Since we decide upon using AR(1) errors, we will have to use one of the procedures we discussed earlier. In particular, we will use the Cochrane-Orcutt procedure.  Start by fitting a simple linear regression model with response variable equal to the residuals from the model above and predictor variable equal to the lag-1 residuals and no intercept to obtain the slope estimate, r = 0.831385.

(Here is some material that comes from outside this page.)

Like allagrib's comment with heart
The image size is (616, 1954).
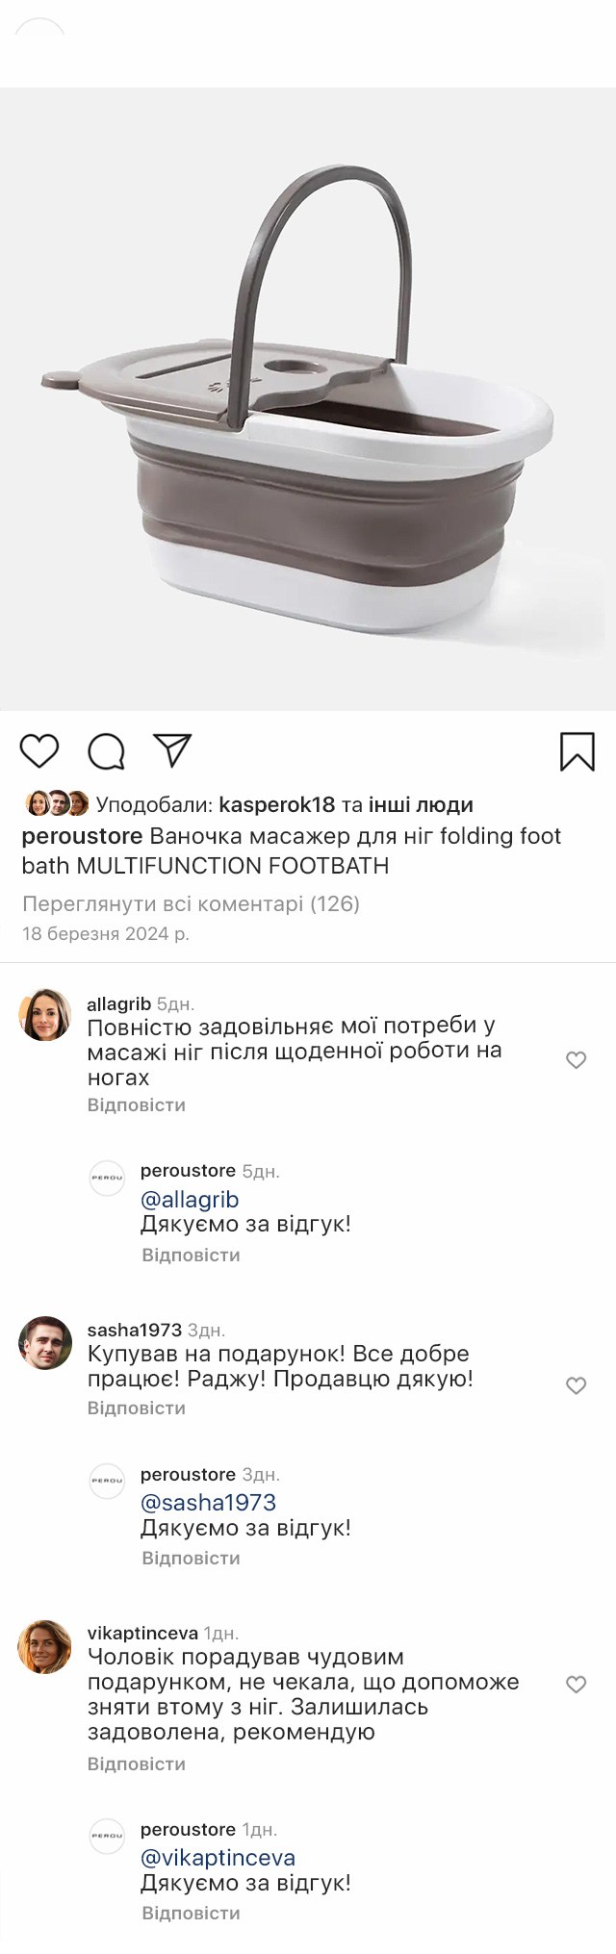(576, 1060)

Now, transform to $y_{t}^{*}=y_{t}-ry_{t-1}$ and $x_{t}^{*}=x_{t}-rx_{t-1}$. Perform a simple linear regression of $y_{t}^{*}$ on $x_{t}^{*}$. The resulting regression estimates from the Cochrane-Orcutt procedure are:

\begin{align*} \hat{\beta}_{1}^{*}&=0.0479=\hat{\beta}_{1} \\ \hat{\beta}_{0}^{*}&=4.876\Rightarrow\hat{\beta}_{0}=\frac{4.876}{1-0.831385}=28.918. \end{align*}

The corresponding standard errors are:

\begin{align*} \mbox{s.e.}(\hat{\beta}_{1}^{*})&=0.0130=\mbox{s.e.}(\hat{\beta}_{1})\\ \mbox{s.e.}(\hat{\beta}_{0}^{*})&=0.787\Rightarrow\mbox{s.e.}(\hat{\beta}_{0})=\frac{0.787}{1-0.831385}=4.667. \end{align*}

Notice that the correct standard errors (from the Cochrane-Orcutt procedure) are larger than the incorrect values from the simple linear regression on the original data. If ordinary least squares estimation is used when the errors are autocorrelated, the standard errors often are underestimated. It is also important to note that this does not always happen. Overestimation of the standard errors is an "on average" tendency over all problems.